Officials in some rural areas had warned that ambulance services would be severely impacted by the mandate. But that is not the case in Jefferson County, where just over 50% of residents are vaccinated. The county has 42 paramedics and other emergency staff and volunteers. 

Only two are being laid off and they’re both inactive anyway, said Michael Lepin, chief of the Jefferson County EMS District.

“The vaccine mandate has not (and) will not interrupt our operations,” he wrote in an email. “I have not heard from other agencies, only rumors and speculation. The agencies closest to me, I know, are still in operation.”

Another sector affected by the mandate – long-term care services – also appears to be in good shape.

“There are no reports that the vaccine mandate is affecting services to residents in long-term care facilities,” Lisa Morawski, communications director for the Oregon Department of Human Services, told the Capital Chronicle in an email.She said adult foster homes also appeared to be largely unaffected.

“We have not heard of facilities postponing admissions, although that would be one tool they could use if they are unable to maintain their current capacity,” Morawski said.

The department has been working for months to ensure that those with developmental disabilities see no disruptions, including hiring 110 temporary workers to staff a crisis and stabilization unit.

The Oregon Health Authority has spent more than $133 million for hundreds of temporary health care workers for hospitals and other facilities. Asante, which has 700 open positions, has 400 contract staff, including about 150 through a state contract. National Guard troops are helping out as well, as they are at St. Charles Health System, which has 940 open positions but is in the process of hiring 200. The health care system has benefited from OHA contract staff, with about 120 spread among its four central Oregon hospitals.

Dr.
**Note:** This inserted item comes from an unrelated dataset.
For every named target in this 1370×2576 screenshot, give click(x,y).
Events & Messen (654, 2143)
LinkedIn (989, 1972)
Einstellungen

Jeff Absalon, executive vice president and chief physician executive at St. Charles, said the system is stabilized now, but he’s concerned about later in November when the state contracts run out and the military help leaves.

“We’re anticipating that there may be some adjustments come the latter part of November,” Absalon said during a news conference on Monday. “We’re very fortunate to have the National Guard and our contracted workers here for some time in front of us, but we’re still working on understanding what we will need to pivot to or whether there may be some service impacts as a result of our staffing challenges.”

The current crunch comes amid a health care workforce shortage around the state and across the country. Companies have offered sometimes thousands of dollars in retention bonuses to attract staff. Others have raised rates. 

But they’ve still had problems plugging staffing holes.

These are unprecedented times,” Absalon said. “The challenges faced by our workforce gaps and challenges both for us as well as health systems across the country are significant now to a degree that I’ve never seen before.” 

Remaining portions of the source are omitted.